In Pakistan, thousands of protesters took to the streets.
“Allahu akbar,” they yelled, in protest of the Muhammad drawings. They burned Danish flags and made signs encouraging people to boycott Danish products like milk and butter.
Headley agreed completely. The drawings were a disgrace. In an email to a friend, Headley wrote that some things ought to remain inviolate until the end of time.
“Everything is not a joke,” wrote Headley, and added that Islam wasn’t some sort of American entertainment program.
“Making fun of Islam is making fun of Rasoolallah, SAW* who delivered it to us. And call me old fashioned, but I feel dis
posed toward violence for the offending parties, be they Cartoonists from Denmark or Sherry Jones or Irshad Manji,” wrote Headley.†
Headley made fun of his friend for even taking the Danish artists seriously.
“Would you invite these folks for tea and have a little discussion while you are roasting marshmallows?”
The great Muslim men of times gone by would have reacted differently, said Headley.
“They never started debates with folks who slandered our Prophet. They took violent action,” wrote Headley.
That was what you ought to do, Headley suggested. And even if God might not want to give Headley the chance to “give us the opportunity to bring our intentions to fruition,” come Judgment Day, he would be rewarded for at least having had the thought and the will, wrote Headley.
In the beginning of November 2008, a few weeks before the Mumbai attack, Headley traveled to Karachi and checked into the local Marriott Hotel. The city was full of young protesters yelling “Death to the Muhammad illustrators.”
At a McDonald’s in Karachi, he met with Sajid Mir.
Mir gave Headley a USB drive filled with information about Denmark, gathered from various sites on the Internet.

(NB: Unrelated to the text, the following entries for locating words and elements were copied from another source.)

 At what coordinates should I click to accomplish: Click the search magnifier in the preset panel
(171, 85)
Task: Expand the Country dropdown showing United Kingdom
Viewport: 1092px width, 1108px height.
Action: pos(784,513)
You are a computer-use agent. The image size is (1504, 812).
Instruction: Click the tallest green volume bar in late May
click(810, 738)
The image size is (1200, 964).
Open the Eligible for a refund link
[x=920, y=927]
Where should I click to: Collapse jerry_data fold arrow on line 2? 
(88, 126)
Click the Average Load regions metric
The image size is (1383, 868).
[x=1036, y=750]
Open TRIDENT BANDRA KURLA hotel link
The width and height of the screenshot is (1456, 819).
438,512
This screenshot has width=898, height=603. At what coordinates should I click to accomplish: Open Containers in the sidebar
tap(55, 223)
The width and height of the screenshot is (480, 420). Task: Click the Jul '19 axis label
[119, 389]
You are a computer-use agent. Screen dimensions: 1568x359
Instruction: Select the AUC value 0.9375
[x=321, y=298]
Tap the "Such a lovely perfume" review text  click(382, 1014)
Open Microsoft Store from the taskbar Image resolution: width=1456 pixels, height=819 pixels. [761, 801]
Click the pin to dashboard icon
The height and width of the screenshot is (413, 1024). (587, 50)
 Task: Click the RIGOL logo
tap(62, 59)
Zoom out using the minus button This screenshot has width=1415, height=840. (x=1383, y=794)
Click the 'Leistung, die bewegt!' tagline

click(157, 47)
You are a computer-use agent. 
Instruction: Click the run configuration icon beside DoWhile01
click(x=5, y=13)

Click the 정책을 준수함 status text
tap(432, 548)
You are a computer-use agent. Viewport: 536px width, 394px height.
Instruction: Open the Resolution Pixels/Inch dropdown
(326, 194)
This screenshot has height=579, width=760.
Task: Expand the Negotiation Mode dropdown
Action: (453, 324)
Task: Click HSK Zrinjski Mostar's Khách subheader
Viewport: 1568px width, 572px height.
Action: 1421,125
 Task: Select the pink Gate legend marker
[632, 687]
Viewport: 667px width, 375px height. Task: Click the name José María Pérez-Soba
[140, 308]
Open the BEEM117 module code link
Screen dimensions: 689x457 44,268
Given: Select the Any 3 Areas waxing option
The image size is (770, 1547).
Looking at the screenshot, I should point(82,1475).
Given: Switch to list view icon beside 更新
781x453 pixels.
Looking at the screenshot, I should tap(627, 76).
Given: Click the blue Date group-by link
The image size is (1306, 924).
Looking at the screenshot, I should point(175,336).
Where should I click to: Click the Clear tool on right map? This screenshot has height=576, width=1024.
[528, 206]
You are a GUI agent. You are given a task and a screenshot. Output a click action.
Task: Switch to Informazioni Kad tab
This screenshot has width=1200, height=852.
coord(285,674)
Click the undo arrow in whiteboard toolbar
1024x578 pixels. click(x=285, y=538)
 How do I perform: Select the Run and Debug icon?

There was basic data about the country—like the Danish GDP and a map of Copenhagen. There were news articles about the Muhammad drawings. And there were photographs of cartoonist Kurt Westergaard and the editor Flemming Rose, whom he treated as the men behind the grand plot against Muslims.
Rose was likely Jewish, explained Sajid Mir. That was just one more reason to attack him.
Sajid Mir gave Headley the responsibility for the mission.
Take these three thousand euros, travel to Denmark, have a look around, use your eyes, find targets, find a way into the building, said Sajid.
Sajid Mir gave Headley the freedom to improvise—including if he saw another possible target besides the newspaper or had some other idea that would cause significant damage in Denmark.